Context and objective: Ghrelin and its receptor, growth hormone secretagogue receptor (GHSR), have key roles in appetite control and growth regulation. To date, only few mutations of GHSR have been identified in children with obesity and short stature. We hypothesized that mutations in ghrelin or GHSR will result in disrupted growth and weight regulation in children.

Design: A total of 98 subjects (38 females and 60 males) were enrolled with failure to thrive (FTT) (n=9), GH deficiency (GHD) (n=44), idiopathic short stature (ISS) (n=22) or obesity (n=23). The coding exons of both ghrelin and GHSR genes were screened for mutations by sequencing.

Results: Seven different sequence changes were identified in GHSR, two of them novel and five described previously.
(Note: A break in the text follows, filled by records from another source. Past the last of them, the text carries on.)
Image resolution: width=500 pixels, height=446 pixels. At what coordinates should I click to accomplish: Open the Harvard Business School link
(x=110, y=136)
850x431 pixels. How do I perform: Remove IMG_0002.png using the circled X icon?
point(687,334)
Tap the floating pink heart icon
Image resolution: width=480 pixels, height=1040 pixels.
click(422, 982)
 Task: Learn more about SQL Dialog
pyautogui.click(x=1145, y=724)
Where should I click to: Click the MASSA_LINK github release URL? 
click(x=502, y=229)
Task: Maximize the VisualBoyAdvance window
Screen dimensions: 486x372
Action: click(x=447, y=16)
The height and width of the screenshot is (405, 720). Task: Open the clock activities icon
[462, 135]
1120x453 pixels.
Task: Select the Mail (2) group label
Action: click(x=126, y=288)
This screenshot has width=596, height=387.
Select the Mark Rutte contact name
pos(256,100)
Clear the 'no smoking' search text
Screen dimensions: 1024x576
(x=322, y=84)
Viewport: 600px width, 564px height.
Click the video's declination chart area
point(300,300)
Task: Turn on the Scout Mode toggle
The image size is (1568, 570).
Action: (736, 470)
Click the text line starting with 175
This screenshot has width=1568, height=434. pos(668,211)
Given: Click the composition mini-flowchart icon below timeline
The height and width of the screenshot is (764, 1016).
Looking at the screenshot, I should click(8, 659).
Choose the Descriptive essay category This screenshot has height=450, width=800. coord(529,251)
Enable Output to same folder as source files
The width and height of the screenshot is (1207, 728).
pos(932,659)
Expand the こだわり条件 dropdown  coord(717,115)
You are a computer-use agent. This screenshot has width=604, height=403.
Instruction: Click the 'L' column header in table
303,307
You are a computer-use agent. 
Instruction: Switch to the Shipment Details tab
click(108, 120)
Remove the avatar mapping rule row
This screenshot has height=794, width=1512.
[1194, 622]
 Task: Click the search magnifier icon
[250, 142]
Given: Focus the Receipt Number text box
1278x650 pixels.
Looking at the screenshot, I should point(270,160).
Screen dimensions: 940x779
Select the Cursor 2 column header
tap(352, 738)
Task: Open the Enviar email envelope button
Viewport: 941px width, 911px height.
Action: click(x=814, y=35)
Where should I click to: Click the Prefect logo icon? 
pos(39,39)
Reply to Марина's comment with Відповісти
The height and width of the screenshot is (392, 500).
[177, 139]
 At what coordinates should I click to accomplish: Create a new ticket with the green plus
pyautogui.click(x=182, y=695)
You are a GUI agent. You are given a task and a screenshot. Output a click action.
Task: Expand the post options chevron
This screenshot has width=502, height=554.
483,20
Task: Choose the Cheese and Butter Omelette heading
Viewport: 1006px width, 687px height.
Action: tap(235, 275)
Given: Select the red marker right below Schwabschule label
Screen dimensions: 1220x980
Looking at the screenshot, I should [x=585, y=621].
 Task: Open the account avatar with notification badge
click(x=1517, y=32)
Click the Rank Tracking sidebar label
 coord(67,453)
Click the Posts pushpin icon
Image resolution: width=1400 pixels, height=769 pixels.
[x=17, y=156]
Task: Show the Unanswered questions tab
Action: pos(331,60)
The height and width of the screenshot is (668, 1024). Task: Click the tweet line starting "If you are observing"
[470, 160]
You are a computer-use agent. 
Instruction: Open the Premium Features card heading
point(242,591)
One previously described sequence change (p.L72M) in the ghrelin gene was identified in five patients; however, the same variant was identified at a higher rate in controls. A high rate of sequence changes was shown in ghrelin and its receptor, GHSR, in our population, but none of these changes affected the coding region of the protein.

Conclusions: Despite the major role of ghrelin in growth and appetite regulation, our results indicate that mutations in ghrelin and GHSR do not explain short stature and weight regulation disorders in children in our population.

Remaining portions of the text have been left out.